We evaluated Hao2 expression by qRT-PCR in the following rodent models of hepatocarcinogenesis: the Resistant-Hepatocyte, the CMD and the chronic DENA rat models, and the TCPOBOP/DENA and TCPOBOP only mouse models. Microarray and qRT-PCR analyses were performed on two cohorts of human hepatocellular carcinoma (HCC) patients. Rat HCC cells were transduced by a Hao2 encoding lentiviral vector and grafted in mice.

Results

Downregulation of Hao2 was observed in all investigated rodent models of hepatocarcinogenesis.
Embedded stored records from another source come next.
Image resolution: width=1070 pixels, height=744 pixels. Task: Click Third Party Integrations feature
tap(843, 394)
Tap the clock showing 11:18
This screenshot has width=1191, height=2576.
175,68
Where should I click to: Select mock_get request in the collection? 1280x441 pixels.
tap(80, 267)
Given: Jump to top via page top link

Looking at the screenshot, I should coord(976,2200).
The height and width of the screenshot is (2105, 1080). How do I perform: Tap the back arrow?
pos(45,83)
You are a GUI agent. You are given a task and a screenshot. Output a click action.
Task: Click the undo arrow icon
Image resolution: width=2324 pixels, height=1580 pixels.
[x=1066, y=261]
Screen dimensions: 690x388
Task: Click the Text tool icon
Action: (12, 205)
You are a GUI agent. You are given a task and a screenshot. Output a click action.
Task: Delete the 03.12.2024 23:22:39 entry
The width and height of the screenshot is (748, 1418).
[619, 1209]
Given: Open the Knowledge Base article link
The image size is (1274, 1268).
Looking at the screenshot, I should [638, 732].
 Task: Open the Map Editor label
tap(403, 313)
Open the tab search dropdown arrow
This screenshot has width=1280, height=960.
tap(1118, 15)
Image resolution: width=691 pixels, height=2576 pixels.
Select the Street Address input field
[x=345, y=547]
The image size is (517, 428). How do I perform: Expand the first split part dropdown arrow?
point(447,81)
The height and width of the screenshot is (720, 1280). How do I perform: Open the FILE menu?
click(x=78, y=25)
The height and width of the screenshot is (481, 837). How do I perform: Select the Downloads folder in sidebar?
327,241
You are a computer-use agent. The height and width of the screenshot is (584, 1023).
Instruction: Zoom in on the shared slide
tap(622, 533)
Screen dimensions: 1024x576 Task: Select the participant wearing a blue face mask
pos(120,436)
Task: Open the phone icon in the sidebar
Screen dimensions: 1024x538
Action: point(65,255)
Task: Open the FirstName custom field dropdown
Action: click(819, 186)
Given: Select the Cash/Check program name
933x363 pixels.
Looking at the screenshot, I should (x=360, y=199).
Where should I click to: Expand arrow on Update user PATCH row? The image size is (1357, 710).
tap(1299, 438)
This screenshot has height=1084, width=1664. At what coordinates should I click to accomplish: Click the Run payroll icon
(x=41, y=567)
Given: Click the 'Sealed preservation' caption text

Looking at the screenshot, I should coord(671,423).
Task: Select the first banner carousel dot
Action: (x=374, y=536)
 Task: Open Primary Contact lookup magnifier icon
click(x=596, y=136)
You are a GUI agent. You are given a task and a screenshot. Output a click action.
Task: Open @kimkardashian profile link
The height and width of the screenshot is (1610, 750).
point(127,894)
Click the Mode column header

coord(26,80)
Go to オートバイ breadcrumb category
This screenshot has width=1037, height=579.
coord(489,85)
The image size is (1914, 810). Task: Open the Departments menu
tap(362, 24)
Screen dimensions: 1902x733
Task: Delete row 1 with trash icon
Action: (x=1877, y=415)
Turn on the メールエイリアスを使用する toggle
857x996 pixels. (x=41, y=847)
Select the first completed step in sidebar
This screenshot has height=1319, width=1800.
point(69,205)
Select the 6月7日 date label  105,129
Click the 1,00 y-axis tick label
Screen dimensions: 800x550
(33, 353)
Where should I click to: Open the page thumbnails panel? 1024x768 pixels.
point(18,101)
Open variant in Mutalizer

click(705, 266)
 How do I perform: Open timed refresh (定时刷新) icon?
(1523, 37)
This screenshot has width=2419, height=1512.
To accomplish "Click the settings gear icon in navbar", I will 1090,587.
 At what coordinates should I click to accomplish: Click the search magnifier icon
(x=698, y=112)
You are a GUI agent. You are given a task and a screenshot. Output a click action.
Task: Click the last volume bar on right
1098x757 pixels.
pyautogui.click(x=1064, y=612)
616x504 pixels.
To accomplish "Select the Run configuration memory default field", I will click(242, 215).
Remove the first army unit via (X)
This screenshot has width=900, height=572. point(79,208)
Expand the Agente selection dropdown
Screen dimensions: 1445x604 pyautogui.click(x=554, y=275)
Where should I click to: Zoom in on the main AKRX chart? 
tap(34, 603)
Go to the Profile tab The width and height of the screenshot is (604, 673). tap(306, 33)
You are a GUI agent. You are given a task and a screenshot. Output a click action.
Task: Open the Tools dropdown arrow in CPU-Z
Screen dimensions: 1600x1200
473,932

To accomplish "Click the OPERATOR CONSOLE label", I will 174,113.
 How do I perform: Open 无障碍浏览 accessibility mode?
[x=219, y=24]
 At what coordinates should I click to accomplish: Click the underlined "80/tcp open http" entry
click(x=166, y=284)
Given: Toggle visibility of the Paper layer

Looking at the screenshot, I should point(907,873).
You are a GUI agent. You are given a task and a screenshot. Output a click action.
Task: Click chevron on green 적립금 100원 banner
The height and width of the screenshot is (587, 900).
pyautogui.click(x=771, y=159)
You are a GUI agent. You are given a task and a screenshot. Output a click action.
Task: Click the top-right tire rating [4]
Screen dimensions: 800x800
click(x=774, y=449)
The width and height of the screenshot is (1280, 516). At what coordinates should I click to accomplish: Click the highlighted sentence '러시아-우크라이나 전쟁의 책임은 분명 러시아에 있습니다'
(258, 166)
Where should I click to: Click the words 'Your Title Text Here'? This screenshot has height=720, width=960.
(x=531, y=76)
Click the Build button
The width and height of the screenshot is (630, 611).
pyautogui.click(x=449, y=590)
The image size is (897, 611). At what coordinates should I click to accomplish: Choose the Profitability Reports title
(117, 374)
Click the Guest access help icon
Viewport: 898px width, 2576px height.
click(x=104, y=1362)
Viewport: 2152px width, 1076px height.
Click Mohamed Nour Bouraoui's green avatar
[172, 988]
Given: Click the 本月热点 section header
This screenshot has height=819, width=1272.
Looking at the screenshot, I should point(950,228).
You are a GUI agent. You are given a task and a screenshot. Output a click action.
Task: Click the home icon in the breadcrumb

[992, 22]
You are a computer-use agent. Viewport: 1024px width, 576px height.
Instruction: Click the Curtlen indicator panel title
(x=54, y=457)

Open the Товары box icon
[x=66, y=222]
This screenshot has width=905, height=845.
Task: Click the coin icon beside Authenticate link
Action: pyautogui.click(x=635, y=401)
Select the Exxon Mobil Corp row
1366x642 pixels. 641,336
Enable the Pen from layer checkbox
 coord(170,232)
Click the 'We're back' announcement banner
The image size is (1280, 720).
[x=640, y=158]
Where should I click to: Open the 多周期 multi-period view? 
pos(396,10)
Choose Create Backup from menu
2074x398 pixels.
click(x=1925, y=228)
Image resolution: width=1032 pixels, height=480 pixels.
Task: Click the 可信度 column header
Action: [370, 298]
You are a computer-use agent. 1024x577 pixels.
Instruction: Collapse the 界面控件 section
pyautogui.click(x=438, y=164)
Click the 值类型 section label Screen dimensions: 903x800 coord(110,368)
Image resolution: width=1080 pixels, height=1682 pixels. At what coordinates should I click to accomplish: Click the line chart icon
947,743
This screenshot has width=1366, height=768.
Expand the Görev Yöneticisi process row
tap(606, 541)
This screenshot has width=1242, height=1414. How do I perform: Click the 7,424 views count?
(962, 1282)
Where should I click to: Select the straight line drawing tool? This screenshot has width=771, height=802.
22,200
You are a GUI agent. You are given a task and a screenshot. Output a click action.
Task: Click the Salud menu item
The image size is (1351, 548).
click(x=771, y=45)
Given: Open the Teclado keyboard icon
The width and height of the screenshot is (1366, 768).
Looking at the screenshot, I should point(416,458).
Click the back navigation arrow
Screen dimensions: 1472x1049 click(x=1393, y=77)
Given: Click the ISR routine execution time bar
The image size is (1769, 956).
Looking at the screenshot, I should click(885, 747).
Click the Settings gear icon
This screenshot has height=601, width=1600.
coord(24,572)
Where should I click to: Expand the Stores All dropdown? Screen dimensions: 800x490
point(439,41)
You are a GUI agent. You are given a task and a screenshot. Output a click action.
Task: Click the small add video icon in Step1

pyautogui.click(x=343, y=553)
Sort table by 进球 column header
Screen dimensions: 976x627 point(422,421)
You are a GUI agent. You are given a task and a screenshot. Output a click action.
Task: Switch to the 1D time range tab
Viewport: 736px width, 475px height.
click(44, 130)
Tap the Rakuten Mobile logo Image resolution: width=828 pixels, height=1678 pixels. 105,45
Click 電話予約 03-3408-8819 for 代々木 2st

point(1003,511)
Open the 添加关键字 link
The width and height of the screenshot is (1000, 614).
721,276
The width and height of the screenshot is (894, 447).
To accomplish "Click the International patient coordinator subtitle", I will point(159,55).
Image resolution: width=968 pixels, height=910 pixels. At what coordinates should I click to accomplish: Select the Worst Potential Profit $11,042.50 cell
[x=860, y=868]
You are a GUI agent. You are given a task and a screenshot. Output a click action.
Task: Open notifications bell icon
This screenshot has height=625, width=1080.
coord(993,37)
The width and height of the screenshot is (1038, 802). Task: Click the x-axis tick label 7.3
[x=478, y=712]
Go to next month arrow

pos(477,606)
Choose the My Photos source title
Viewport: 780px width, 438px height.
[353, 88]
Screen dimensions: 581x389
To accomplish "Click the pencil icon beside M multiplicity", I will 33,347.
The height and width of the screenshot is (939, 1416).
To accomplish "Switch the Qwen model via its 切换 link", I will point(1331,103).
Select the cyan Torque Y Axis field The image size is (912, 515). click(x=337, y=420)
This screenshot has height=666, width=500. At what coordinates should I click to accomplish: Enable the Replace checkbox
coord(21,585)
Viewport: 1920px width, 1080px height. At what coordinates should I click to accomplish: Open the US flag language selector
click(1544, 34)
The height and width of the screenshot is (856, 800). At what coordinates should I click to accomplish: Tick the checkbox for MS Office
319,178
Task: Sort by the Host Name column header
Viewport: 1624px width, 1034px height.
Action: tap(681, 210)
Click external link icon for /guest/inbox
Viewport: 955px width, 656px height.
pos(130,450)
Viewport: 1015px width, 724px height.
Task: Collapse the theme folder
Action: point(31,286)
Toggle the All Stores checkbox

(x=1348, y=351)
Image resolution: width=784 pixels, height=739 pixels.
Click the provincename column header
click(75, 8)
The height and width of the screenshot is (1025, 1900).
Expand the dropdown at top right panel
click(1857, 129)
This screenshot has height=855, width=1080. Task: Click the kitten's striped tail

Interestingly, Hao2 mRNA levels were also profoundly downregulated in early preneoplastic lesions. Moreover, HAO2 mRNA levels were strongly downregulated in two distinct series of human HCCs, when compared to both normal and cirrhotic peri-tumoral liver. HAO2 levels were inversely correlated with grading, overall survival and metastatic ability. Finally, exogenous expression of Hao2 in rat cells impaired their tumorigenic ability.

Conclusion

Our work identifies for the first time the oncosuppressive role of the metabolic gene Hao2. Indeed, its expression is severely decreased in HCC of different species and etiology, and its reintroduction in HCC cells profoundly impairs tumorigenesis. We also demonstrate that dysregulation of HAO2 is a very early event in the development of HCC and it may represent a useful diagnostic and prognostic marker for human HCC.